Hacker News new | ask | show | jobs
by sporedro 673 days ago
Just wondering what do you collect? Is it mainly mirroring things like libgen?

I have a decent collection of ebooks/pdfs/manga from reading. But I can’t imagine how large a 20TB library is.

2 comments

Just wondering what do you collect?

I can't speak for the OP, but you can buy optical media of old out-of-print magazines scanned as PDFs.

I bought the entirety of Desert Magazine from 1937-1985. It arrived on something like 15 CD-ROMS.

I drag-and-dropped the entire collection into iBooks, and read them when I'm on the train.

(Yes, they're probably on archive.org for free, but this is far easier and more convenient, and I prefer to support publishers rather than undermine their efforts.)

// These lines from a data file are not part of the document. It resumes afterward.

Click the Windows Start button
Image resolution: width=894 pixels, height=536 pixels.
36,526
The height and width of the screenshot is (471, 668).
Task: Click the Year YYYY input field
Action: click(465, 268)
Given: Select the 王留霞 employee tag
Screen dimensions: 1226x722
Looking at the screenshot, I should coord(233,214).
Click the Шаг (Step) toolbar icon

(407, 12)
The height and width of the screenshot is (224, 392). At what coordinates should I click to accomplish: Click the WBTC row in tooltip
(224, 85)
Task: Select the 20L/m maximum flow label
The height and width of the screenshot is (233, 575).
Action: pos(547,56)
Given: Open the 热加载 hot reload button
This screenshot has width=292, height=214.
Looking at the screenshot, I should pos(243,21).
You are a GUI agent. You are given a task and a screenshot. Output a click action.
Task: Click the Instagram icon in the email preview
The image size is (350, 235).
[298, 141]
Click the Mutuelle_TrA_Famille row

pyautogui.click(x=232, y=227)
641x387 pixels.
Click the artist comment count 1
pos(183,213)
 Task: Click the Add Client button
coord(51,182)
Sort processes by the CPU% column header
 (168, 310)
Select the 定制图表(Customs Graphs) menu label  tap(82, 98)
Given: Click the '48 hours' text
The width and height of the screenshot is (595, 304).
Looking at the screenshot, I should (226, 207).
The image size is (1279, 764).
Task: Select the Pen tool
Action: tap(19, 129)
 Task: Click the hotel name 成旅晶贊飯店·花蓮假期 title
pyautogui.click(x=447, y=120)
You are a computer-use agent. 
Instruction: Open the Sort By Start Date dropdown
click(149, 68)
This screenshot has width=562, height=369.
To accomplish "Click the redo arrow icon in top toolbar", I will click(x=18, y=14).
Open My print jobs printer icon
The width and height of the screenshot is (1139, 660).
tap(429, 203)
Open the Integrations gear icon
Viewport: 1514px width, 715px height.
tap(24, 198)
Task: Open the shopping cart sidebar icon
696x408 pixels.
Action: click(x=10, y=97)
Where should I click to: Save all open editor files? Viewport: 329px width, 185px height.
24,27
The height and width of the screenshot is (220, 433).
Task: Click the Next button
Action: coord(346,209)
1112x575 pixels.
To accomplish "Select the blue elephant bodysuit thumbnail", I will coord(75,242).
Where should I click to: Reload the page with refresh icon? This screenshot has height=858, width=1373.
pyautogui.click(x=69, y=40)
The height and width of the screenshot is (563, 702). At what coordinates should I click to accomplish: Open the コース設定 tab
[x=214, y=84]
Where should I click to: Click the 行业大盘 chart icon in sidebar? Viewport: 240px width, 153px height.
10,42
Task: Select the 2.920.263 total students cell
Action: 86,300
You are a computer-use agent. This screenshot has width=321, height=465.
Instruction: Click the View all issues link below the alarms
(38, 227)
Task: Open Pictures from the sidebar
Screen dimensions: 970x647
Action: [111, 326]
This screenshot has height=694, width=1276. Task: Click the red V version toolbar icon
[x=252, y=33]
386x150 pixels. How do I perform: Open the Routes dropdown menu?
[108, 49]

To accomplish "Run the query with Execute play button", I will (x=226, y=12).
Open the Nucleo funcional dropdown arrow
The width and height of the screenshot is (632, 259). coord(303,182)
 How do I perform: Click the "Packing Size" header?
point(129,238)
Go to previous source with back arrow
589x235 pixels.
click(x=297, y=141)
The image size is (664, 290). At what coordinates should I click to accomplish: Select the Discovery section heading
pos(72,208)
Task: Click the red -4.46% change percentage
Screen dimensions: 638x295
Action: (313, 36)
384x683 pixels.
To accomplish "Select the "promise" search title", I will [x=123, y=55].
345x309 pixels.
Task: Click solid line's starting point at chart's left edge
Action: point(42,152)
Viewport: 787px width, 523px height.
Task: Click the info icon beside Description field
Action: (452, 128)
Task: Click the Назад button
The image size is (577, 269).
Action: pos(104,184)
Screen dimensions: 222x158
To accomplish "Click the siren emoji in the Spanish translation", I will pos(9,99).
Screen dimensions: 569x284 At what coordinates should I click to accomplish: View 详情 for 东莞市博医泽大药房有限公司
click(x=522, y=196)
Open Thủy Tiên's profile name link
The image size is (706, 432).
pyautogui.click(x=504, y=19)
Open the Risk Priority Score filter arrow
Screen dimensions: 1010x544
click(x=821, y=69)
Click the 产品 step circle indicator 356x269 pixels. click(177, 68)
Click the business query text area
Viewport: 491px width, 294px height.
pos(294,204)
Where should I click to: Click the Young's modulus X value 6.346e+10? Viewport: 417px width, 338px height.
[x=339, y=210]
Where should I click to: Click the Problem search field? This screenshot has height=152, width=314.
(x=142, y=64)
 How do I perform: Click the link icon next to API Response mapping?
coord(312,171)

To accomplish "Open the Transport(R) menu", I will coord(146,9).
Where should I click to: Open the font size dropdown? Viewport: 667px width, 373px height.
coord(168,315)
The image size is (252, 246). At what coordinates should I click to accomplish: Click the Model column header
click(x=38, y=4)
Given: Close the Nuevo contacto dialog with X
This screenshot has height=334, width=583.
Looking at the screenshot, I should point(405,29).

Yep, a good bit of them are from sources like this :)
No torrents at all in this data, all publicly available/open access. Mostly scientific pdfs, and a good portion of those are scans not just text. So the actual text amount is probably pretty low compared to the total. But still, a lot more than 8TB of raw data out there. I bet the total number of PDFs is close to a petabyte if not more.
> I bet the total number of PDFs is close to a petabyte if not more.

That's a safe bet. I'v seen PDF's in the GBs from users treating it like a container format (which it is).

It's probably tens of petabytes if not more, if you count PDFs that'd be private. Invoices, order confirmations, contracts. There's just so so much.